Configure autoscaling using KEDA triggers
AI applications often experience unpredictable workloads—a surge in inference requests, batch jobs, or sudden spikes from an agent-based workflow. KEDA-based autoscaling in Azure Container Apps allows your workloads to scale to zero when idle (saving costs) and rapidly scale out when demand increases.
In this exercise, you deploy a simple mock agent API and configure autoscaling based on HTTP concurrent requests. You then generate concurrent load and observe how the app scales out and creates new revisions when configuration changes are applied.
Tasks performed in this exercise:
- Create Azure Container Registry and Container Apps resources
- Deploy a mock agent API container app
- Configure an HTTP concurrency scale rule using KEDA
- Generate concurrent requests to trigger scale-out and monitor replica count changes in real-time
- Configure scale rules using YAML
This exercise takes approximately 30 minutes to complete.
Important: Azure Container Registry task runs are temporarily paused from Azure free credits. This exercise requires a Pay-As-You-Go, or another paid plan.
Before you start
To complete the exercise, you need:
- An Azure subscription with the permissions to deploy the necessary Azure services. If you don't already have one, you can sign up for one.
- Visual Studio Code on one of the supported platforms.
- The latest version of the Azure CLI.
- Python 3.12 or greater.
Download project starter files and deploy Azure services
In this section you download the project starter files and use a script to deploy the necessary services to your Azure subscription. The Azure Container Registry and Container Apps environment deployment takes a few minutes to complete.
-
Open a browser and enter the following URL to download the starter file. The file will be saved in your default download location.
https://github.com/MicrosoftLearning/mslearn-azure-ai/raw/main/downloads/python/aca-scale-python.zip -
Copy, or move, the file to a location in your system where you want to work on the project. Then unzip the file into a folder.
-
Launch Visual Studio Code (VS Code) and select File > Open Folder... in the menu, then choose the folder containing the project files.
-
The project contains deployment scripts for both Bash (azdeploy.sh) and PowerShell (azdeploy.ps1). Open the appropriate file for your environment and change the two values at the top of the script to meet your needs, then save your changes. Note: Do not change anything else in the script.
"<your-resource-group-name>" # Resource Group name "<your-azure-region>" # Azure region for the resources -
In the menu bar select Terminal > New Terminal to open a terminal window in VS Code.
-
Run the following command to login to your Azure account.
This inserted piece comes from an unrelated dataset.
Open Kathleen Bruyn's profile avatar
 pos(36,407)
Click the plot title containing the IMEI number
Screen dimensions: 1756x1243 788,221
Answer the prompts to select your Azure account and subscription for the exercise.
az login -
Run the following command to ensure you have the containerapp extension for Azure CLI.
az extension add --name containerapp -
Run the following commands to ensure your subscription has the necessary resource providers for the exercise.
az provider register --namespace Microsoft.App az provider register --namespace Microsoft.OperationalInsights
Create resources in Azure
In this section you run the deployment script to deploy the necessary services to your Azure subscription.
-
Make sure you are in the root directory of the project and run the appropriate command in the terminal to launch the deployment script. The script deploys ACR, a Container Apps environment, and a Container App with ingress enabled. It also creates a file with environment variables you use throughout the exercise.
Bash
bash azdeploy.shPowerShell
./azdeploy.ps1 -
When the script is running, enter 1 to launch Create Azure Container Registry and build container image.
-
When the previous operation is finished, enter 2 to launch Create Container Apps environment.
-
When the previous operation is finished, enter 3 to launch Create Container App.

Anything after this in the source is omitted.